John Harris (Harrys) (c. 1588–1658) was an English academic and clergyman. He was Regius Professor of Greek at Oxford, long-time Warden of Winchester College, and a member of the Westminster Assembly.

==Life==
He was born at Hardwicke, Buckinghamshire, about 1588, the son of Richard Harris, rector of Hardwicke. After being educated at Winchester College, where he entered as a scholar in 1599, he was Fellow (1606–1622) of New College, Oxford, and proceeded M.A. on 23 January 1611. He gained a high reputation as a Greek scholar and preacher, particularly with Henry Savile who compared him only with John Chrysostom.

In 1617 he was elected one of the university proctors and in 1619, being then B.D., was appointed regius professor of Greek. He resigned his professorship in June 1622, receiving various prebends. In May 1628, being then D.D., he obtained the rectory of Meon-Stoke, Hampshire. In September 1630 he was elected Warden of Winchester College, where he built Sickhouse, founded in 1640 on the site of the old Carmelite friary, built by 1656.
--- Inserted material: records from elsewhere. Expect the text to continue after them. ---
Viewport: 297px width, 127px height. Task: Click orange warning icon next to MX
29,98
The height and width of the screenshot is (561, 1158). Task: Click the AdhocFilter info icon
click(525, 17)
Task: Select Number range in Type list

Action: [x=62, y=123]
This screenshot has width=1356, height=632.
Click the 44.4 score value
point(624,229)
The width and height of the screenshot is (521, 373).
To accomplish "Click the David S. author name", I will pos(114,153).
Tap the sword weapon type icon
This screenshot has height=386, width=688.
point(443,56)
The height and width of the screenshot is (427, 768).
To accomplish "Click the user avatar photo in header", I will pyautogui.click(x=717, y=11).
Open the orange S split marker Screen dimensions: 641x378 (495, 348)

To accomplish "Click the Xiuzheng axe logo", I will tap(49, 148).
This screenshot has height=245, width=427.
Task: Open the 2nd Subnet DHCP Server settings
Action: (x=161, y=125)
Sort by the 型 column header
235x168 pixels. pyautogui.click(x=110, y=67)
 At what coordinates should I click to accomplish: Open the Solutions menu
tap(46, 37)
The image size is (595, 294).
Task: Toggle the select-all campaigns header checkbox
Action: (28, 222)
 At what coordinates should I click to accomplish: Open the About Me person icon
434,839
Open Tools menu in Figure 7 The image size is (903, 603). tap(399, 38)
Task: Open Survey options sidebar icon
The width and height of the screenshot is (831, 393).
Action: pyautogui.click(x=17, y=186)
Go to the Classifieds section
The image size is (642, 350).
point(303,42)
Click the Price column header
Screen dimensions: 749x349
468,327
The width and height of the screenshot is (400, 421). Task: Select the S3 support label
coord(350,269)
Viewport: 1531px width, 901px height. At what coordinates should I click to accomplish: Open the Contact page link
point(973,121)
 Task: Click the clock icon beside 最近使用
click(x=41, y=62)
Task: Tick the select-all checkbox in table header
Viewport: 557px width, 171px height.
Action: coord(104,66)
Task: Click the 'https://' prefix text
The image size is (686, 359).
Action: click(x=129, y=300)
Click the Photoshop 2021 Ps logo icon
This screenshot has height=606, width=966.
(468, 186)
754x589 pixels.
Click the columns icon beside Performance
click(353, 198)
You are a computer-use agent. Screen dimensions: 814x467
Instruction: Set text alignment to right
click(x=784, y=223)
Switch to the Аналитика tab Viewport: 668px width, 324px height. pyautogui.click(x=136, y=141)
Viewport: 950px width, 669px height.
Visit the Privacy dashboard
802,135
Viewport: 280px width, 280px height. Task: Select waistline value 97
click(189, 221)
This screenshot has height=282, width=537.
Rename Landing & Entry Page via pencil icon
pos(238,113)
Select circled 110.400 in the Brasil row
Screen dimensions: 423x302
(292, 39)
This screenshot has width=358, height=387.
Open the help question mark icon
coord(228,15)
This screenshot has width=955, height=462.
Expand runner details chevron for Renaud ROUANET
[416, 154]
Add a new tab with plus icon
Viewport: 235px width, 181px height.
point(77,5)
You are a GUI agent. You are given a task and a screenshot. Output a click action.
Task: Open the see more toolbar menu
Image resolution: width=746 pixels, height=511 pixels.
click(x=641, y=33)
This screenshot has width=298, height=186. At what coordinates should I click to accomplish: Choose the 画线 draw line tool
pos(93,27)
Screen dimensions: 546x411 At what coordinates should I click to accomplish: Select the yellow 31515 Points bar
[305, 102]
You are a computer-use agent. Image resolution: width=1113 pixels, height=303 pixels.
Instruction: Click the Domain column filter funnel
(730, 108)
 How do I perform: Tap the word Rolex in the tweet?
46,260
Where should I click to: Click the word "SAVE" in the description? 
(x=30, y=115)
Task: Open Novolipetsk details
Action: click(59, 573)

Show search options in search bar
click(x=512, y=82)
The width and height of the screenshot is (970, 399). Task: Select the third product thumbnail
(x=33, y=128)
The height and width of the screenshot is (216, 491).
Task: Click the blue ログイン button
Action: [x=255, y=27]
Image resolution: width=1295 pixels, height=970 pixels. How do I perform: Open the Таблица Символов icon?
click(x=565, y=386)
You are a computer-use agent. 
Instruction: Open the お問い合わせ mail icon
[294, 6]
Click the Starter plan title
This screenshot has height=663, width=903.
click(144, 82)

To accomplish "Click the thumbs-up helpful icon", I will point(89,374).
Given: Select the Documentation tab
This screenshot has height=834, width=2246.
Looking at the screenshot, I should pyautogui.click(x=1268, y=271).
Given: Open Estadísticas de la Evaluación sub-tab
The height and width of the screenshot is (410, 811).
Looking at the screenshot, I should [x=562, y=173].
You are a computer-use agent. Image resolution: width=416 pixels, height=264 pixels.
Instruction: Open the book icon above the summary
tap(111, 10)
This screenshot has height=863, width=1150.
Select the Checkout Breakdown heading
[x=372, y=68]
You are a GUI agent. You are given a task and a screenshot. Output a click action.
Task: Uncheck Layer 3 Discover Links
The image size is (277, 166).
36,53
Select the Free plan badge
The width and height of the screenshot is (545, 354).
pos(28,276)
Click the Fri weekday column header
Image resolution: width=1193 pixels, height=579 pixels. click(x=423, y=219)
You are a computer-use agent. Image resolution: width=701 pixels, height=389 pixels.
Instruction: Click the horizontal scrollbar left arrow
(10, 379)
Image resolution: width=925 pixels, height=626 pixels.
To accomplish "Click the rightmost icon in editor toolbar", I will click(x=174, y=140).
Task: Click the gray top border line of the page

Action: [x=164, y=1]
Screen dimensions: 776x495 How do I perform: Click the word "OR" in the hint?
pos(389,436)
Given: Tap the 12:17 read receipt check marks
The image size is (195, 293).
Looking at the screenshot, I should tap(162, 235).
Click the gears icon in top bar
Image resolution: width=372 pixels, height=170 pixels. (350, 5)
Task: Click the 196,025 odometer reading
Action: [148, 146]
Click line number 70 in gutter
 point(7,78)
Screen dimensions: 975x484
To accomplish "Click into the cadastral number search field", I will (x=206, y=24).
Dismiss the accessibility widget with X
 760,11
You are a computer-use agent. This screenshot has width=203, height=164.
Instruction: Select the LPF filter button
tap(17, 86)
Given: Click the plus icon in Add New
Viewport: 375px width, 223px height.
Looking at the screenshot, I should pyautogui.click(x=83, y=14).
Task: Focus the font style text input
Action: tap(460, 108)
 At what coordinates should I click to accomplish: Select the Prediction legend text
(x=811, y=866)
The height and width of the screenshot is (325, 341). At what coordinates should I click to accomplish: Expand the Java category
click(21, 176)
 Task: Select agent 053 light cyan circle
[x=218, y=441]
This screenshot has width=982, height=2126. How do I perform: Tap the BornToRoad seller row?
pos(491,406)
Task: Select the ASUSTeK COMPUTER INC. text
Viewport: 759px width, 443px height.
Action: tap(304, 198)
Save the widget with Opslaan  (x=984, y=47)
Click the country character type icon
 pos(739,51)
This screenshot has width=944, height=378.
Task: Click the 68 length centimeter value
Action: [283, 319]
During the First English Civil War he sided with the presbyterians, and was chosen one of the assembly of divines. He took the covenant and other oaths, and so kept his wardenship; it helped that he was on good terms with Nathaniel Fiennes. Winchester had a parliamentary visitation in 1649, a powerful group headed by three regicides in Henry Mildmay, John Lisle, and Nicholas Love, with the lawyer Robert Reynolds; but Harris gave an adequate account of the College and its functions, and no changes of personnel or statutes ensued. He died at Winchester on 11 August 1658, aged 70, and was buried in the college chapel.

==Works==
He wrote a biography of Arthur Lake, prefixed to Lake's Sermons (1639). Letters to William Twisse, with Twisse's answers, were published by Henry Jeanes (1653).